(Task description) Repeat every record exactly as written.
--- Provided material ---
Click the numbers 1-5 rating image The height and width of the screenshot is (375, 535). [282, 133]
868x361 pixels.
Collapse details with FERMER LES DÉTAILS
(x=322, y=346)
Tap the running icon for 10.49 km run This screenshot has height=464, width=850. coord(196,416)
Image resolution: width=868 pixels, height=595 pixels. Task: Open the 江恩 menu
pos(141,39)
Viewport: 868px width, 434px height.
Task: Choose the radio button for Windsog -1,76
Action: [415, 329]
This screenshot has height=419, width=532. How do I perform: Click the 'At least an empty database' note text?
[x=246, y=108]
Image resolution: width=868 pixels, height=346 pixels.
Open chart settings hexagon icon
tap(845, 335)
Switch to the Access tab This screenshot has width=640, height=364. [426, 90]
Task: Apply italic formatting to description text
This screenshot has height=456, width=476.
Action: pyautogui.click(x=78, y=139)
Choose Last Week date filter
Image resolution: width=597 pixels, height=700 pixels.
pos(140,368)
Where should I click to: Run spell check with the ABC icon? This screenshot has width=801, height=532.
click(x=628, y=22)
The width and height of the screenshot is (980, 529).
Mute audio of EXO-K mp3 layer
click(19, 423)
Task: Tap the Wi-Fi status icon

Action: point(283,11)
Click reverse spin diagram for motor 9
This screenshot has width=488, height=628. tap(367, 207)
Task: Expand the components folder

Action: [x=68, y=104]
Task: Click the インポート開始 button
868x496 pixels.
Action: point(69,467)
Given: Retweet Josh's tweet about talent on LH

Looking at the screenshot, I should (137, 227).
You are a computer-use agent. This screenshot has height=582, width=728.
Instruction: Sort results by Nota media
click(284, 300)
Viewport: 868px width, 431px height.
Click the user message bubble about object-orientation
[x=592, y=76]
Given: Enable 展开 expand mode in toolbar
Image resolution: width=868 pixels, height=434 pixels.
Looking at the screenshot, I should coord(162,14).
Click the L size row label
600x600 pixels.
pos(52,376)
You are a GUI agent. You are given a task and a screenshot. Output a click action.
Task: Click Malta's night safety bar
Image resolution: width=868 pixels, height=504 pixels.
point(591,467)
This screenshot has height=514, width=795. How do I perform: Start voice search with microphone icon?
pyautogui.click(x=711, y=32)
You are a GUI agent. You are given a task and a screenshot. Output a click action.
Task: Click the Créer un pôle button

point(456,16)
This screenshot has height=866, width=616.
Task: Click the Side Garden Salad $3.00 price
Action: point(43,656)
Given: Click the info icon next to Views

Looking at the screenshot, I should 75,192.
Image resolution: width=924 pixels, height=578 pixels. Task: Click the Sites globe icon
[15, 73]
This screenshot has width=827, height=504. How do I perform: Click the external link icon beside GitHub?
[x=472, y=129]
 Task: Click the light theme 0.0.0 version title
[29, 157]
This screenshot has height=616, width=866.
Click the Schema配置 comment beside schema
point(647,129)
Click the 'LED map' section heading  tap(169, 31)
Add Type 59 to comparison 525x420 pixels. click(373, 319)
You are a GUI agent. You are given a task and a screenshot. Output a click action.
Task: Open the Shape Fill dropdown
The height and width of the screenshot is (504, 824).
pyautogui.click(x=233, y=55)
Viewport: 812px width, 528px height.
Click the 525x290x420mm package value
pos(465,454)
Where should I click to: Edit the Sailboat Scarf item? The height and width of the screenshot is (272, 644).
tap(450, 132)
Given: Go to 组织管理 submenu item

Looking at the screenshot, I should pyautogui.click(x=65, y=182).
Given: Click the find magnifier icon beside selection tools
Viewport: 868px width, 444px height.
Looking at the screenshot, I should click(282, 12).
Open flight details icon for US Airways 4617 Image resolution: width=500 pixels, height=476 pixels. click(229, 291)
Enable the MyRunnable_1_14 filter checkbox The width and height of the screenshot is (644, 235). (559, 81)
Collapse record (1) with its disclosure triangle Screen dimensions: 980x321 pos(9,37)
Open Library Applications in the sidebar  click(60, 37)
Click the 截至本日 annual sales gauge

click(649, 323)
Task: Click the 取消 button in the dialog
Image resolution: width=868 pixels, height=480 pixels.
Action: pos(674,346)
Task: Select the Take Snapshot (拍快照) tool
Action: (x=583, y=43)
---
(Reply)
Click the numbers 1-5 rating image The height and width of the screenshot is (375, 535). [282, 133]
868x361 pixels.
Collapse details with FERMER LES DÉTAILS
(x=322, y=346)
Tap the running icon for 10.49 km run This screenshot has height=464, width=850. coord(196,416)
Image resolution: width=868 pixels, height=595 pixels. Task: Open the 江恩 menu
pos(141,39)
Viewport: 868px width, 434px height.
Task: Choose the radio button for Windsog -1,76
Action: [415, 329]
This screenshot has height=419, width=532. How do I perform: Click the 'At least an empty database' note text?
[x=246, y=108]
Image resolution: width=868 pixels, height=346 pixels.
Open chart settings hexagon icon
tap(845, 335)
Switch to the Access tab This screenshot has width=640, height=364. [426, 90]
Task: Apply italic formatting to description text
This screenshot has height=456, width=476.
Action: pyautogui.click(x=78, y=139)
Choose Last Week date filter
Image resolution: width=597 pixels, height=700 pixels.
pos(140,368)
Where should I click to: Run spell check with the ABC icon? This screenshot has width=801, height=532.
click(x=628, y=22)
The width and height of the screenshot is (980, 529).
Mute audio of EXO-K mp3 layer
click(19, 423)
Task: Tap the Wi-Fi status icon

Action: point(283,11)
Click reverse spin diagram for motor 9
This screenshot has width=488, height=628. tap(367, 207)
Task: Expand the components folder

Action: [x=68, y=104]
Task: Click the インポート開始 button
868x496 pixels.
Action: point(69,467)
Given: Retweet Josh's tweet about talent on LH

Looking at the screenshot, I should (137, 227).
You are a computer-use agent. This screenshot has height=582, width=728.
Instruction: Sort results by Nota media
click(284, 300)
Viewport: 868px width, 431px height.
Click the user message bubble about object-orientation
[x=592, y=76]
Given: Enable 展开 expand mode in toolbar
Image resolution: width=868 pixels, height=434 pixels.
Looking at the screenshot, I should coord(162,14).
Click the L size row label
600x600 pixels.
pos(52,376)
You are a GUI agent. You are given a task and a screenshot. Output a click action.
Task: Click Malta's night safety bar
Image resolution: width=868 pixels, height=504 pixels.
point(591,467)
This screenshot has height=514, width=795. How do I perform: Start voice search with microphone icon?
pyautogui.click(x=711, y=32)
You are a GUI agent. You are given a task and a screenshot. Output a click action.
Task: Click the Créer un pôle button

point(456,16)
This screenshot has height=866, width=616.
Task: Click the Side Garden Salad $3.00 price
Action: point(43,656)
Given: Click the info icon next to Views

Looking at the screenshot, I should 75,192.
Image resolution: width=924 pixels, height=578 pixels. Task: Click the Sites globe icon
[15, 73]
This screenshot has width=827, height=504. How do I perform: Click the external link icon beside GitHub?
[x=472, y=129]
 Task: Click the light theme 0.0.0 version title
[29, 157]
This screenshot has height=616, width=866.
Click the Schema配置 comment beside schema
point(647,129)
Click the 'LED map' section heading  tap(169, 31)
Add Type 59 to comparison 525x420 pixels. click(373, 319)
You are a GUI agent. You are given a task and a screenshot. Output a click action.
Task: Open the Shape Fill dropdown
The height and width of the screenshot is (504, 824).
pyautogui.click(x=233, y=55)
Viewport: 812px width, 528px height.
Click the 525x290x420mm package value
pos(465,454)
Where should I click to: Edit the Sailboat Scarf item? The height and width of the screenshot is (272, 644).
tap(450, 132)
Given: Go to 组织管理 submenu item

Looking at the screenshot, I should pyautogui.click(x=65, y=182).
Given: Click the find magnifier icon beside selection tools
Viewport: 868px width, 444px height.
Looking at the screenshot, I should click(282, 12).
Open flight details icon for US Airways 4617 Image resolution: width=500 pixels, height=476 pixels. click(229, 291)
Enable the MyRunnable_1_14 filter checkbox The width and height of the screenshot is (644, 235). (559, 81)
Collapse record (1) with its disclosure triangle Screen dimensions: 980x321 pos(9,37)
Open Library Applications in the sidebar  click(60, 37)
Click the 截至本日 annual sales gauge

click(649, 323)
Task: Click the 取消 button in the dialog
Image resolution: width=868 pixels, height=480 pixels.
Action: pos(674,346)
Task: Select the Take Snapshot (拍快照) tool
Action: (x=583, y=43)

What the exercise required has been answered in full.